One key objective is to pivot the Saudi economy from its large dependency on oil and gas, which according to one 2017 estimate constituted 90% of export earnings and 87% of the national budget. Means towards this end include growth of private business contribution to GDP from the claimed current 40% to 65%; privatisation of numerous government services, including education and healthcare; a significant shrinking of the public sector; as well as the instigation of 5% Value-Added Tax (VAT) on goods and services.

Such reforms pose a radical reconfiguration of the country’s basic social contract, in which the state has ensured political compliance and quietism in the population by being the key provider of their livelihood (Hertog, 2006). Instead, the regime is now seeking to thrust the current and coming generations into what it hopes will be an increasingly vibrant, diverse and entrepreneurial private sector, and wean them off the reliance on the state, which employed around 67% of indigenous Saudi workers in 2015 – just over two million in total.

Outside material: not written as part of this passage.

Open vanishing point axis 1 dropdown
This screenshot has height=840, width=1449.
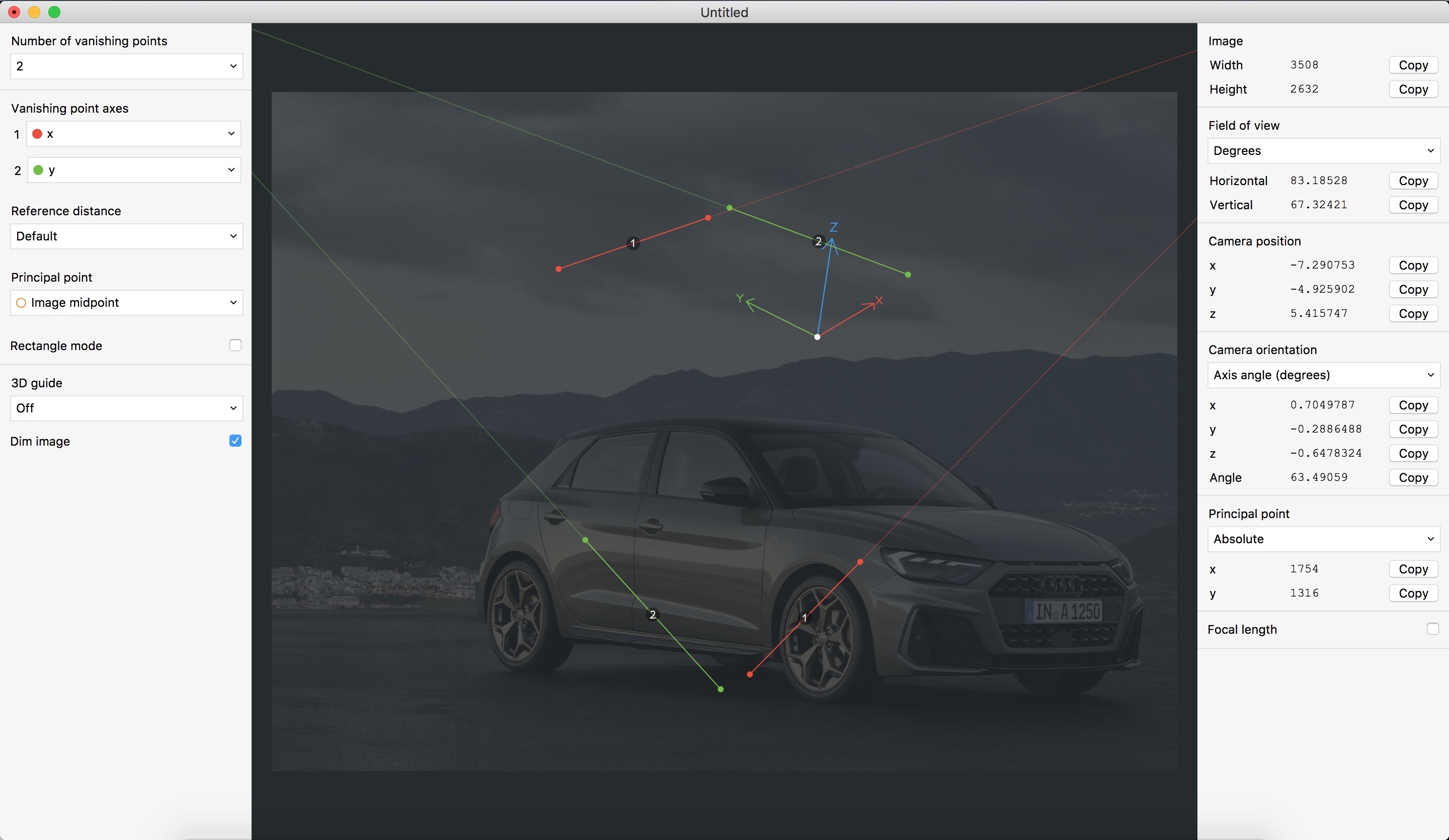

But although Vision 2030 paints an optimistic and enthusiastic image of the future, the effort thus far has not instilled confidence in many onlookers. Indeed, the reforms have increasingly showed signs of the historically tendency for centrally planned initiatives to go awry when the parochial realities they attempt to impose themselves over become forces of resistance (Scott, 1999). Such trends have been witnessed in other centrally directed, neoliberal reformist agendas across the Middle East. These have included states like Egypt and Syria, which saw intense periods of privatization and the breakdown of, admittedly, far weaker welfare systems during the 1990s and 2000s. The discontent and dissatisfaction these produced subsequently formed a significant component of the grievances driving the anti-authoritarian protests of 2011 in these same countries (Macqueen, 2018).

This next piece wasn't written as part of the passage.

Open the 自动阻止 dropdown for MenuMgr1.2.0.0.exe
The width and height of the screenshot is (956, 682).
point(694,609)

While not producing such dramatic outcomes at this stage, many of the policies comprising Vision 2030 have failed to achieve the expectations of planners. Attempts to scale back benefits within the public sector were abandoned last year after widespread uproar among bureaucrats. In spite of enthusiasm by Saudi policy makers behind the initiative, the IPO of the ARAMCO, the country’s national oil company, has garnered little enthusiasm from international investors and failed to draw the $100 billion (US) foreign investment expected. The Kingdom remains fettered by a skills and talent shortages, an issue compounded by a drive to ‘Saudi-ise’ the national work force. There is also little sign that the drive to expand and sophisticate the country’s domestic industrial capacity, particularly in the realms of defense, has produced any concrete outcomes. Currently, there are few serious successes that counterbalance this growing list of misfires.

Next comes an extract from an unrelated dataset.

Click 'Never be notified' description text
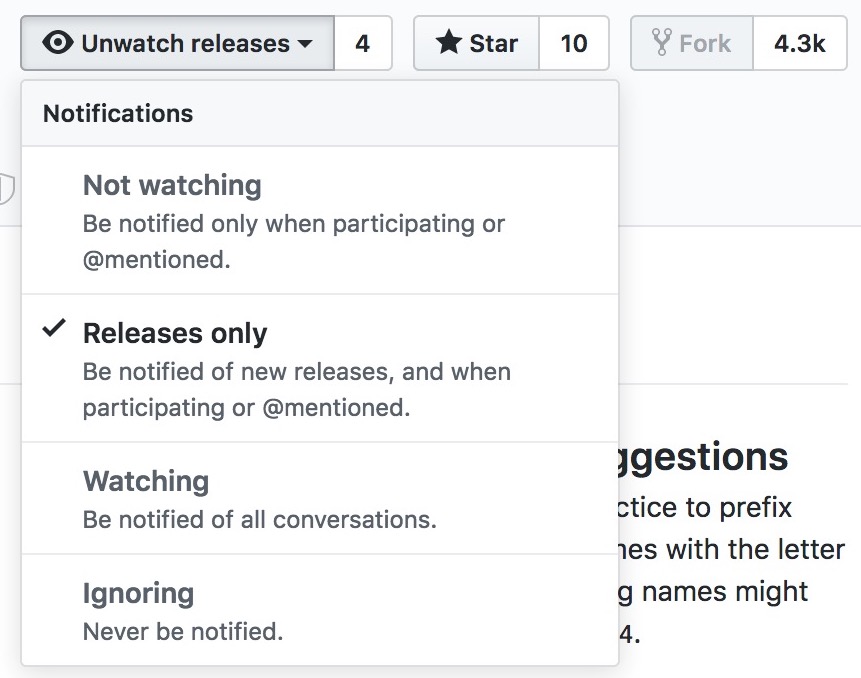Viewport: 861px width, 678px height. coord(183,631)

It is clear that with Vision 2030, the present Saudi administration is attempting emulate the successes of Faisal in a massive renegotiation of the essential social contract within the Kingdom that preserves the authoritarian rule of the monarchy. However, there is a clear paradox here, as the essential nature of the initiative rolls back the structures of security established by the five-year plans of the 1960s and 70s. Faisal offered the Saudi community a significant improvement in their quality of life with government-backed jobs with permanence, subsidised cost of living and the general proliferation of social stability and predictability. The legacies of this endure today – those working for the Saudi government can expect significantly higher salaries per month than their counterparts in the private sector ($2.5 thousand versus $1.4 thousand per month), while also enjoying greater job security and less strenuous conditions (Abed, 2018). Pretty veneers aside, Vision 2030 seeks to scale back or eliminate many of these same conditions for the Saudi population and push them into the competitive, unpredictable and Hobbesian conditions of the neoliberal free market. At the same time, the state, as the architect of such reforms, is expecting to maintain its authoritarian and absolutist hold on power, offering the population nothing in the way of substantive political liberalisation or power sharing arrangements. Whether the Monarchy will be able to preserve the latter while pursuing the former remains to be seen.